The pots rotate smoothly with no grabbing and no noise. The cable jack is on the bottom edge of the lower bout, as on a Telecaster or Les Paul instead of being in an angled cavity on the top. For me that’s a cosmetic thing first, although I prefer the cable jack where it is on the Sire S7 because I tend to use 90 degree angled plugs on the guitar end of the cable and this jack placement is very convenient. As I always use a strap when playing whether sitting or standing, it also makes it simple to route the cable so if I step on it, I don’t inadvertently yank it out of the guitar.

The pickups are quiet until you bring them into the presence of a strong magnetic field like close to a speaker cabinet, so like better single coils elsewhere. They are not stacked hum-cancelling as some vendors offer under terms such as vintage noiseless, that I and others tend to refer to as mostly toneless.
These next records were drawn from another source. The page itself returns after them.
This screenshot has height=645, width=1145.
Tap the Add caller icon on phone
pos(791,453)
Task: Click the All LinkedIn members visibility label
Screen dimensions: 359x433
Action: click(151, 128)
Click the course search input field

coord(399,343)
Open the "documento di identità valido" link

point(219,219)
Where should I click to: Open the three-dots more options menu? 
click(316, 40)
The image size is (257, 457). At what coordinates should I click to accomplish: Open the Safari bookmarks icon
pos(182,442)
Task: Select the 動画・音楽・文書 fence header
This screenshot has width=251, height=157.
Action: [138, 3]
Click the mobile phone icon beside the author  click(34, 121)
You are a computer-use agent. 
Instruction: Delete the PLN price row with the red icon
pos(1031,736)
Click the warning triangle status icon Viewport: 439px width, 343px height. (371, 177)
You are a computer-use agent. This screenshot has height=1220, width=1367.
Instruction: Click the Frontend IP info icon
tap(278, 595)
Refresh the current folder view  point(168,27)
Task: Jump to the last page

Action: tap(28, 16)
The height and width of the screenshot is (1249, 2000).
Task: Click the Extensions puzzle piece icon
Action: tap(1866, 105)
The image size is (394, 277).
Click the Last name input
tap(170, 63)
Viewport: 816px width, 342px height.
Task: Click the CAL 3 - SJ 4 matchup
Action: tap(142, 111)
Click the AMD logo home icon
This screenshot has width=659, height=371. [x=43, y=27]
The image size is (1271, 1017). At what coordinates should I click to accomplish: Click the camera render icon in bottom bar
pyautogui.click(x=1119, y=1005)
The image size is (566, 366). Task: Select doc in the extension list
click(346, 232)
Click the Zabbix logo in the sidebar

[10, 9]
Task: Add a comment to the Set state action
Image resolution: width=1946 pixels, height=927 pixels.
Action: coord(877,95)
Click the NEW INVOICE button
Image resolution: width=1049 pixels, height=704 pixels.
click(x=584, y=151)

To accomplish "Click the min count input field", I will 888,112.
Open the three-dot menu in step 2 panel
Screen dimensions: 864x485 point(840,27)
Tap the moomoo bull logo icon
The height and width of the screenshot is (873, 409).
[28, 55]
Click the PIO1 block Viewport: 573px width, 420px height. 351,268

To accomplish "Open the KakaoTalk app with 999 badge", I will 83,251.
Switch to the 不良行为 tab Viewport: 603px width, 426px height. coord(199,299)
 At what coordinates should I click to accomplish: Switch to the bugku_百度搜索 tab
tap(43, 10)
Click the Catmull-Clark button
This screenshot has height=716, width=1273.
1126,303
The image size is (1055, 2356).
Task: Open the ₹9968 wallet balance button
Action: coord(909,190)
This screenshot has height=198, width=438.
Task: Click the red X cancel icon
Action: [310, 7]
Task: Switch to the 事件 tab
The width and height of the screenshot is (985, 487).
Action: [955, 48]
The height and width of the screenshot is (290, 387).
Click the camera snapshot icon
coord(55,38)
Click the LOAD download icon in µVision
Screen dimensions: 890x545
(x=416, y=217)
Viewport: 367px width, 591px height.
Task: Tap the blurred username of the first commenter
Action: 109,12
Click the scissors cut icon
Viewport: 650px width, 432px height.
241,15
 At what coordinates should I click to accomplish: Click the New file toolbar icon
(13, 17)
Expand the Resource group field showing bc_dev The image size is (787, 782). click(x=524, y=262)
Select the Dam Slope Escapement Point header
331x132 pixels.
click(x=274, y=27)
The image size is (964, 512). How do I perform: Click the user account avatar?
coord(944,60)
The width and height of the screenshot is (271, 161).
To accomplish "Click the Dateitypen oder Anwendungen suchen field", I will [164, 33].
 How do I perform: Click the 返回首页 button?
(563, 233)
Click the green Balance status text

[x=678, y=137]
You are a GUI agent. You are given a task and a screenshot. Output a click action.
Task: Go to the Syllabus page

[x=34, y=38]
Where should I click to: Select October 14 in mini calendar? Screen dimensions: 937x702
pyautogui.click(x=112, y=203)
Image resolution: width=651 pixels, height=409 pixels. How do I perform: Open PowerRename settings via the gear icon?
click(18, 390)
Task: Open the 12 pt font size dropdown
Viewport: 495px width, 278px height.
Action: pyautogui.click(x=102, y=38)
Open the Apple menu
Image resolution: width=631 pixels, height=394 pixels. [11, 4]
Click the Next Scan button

Some will not like that there is only one tone control, specifically those coming from a guitar with a tone pot per pickup. That’s a fair criticism I think but not unlike my Suhr Classic S or my custom built Tom Anderson, both of which are HSS designs. Some may not like that there is no push pull, or push in to split the coils in the bridge humbucker. That’s also fair if you need that sort of thing.

My Conclusion

In order to prepare for this article, I played a lot of S type guitars with the caveat that before tax they were normally priced under $1,000 CAD. I chose the Sire S7 because it sounded best, had the best neck and was immediately playable. Fit and finish are superb, better than I have seen from guitars costing twice as much. It’s body is made from a proven tone wood and that roasted maple neck is so darn comfortable. I found that the bridge pickup had enough meat not to sound weak without a boost or drive, which is not common in the vintage design S types, most of which sound weak to me. I also very much appreciated the excellent locking tuning machines. It is, to my mind, the Best Modern S type guitar under $1,000 and to be blunt, the best modern S type guitar under $1,700.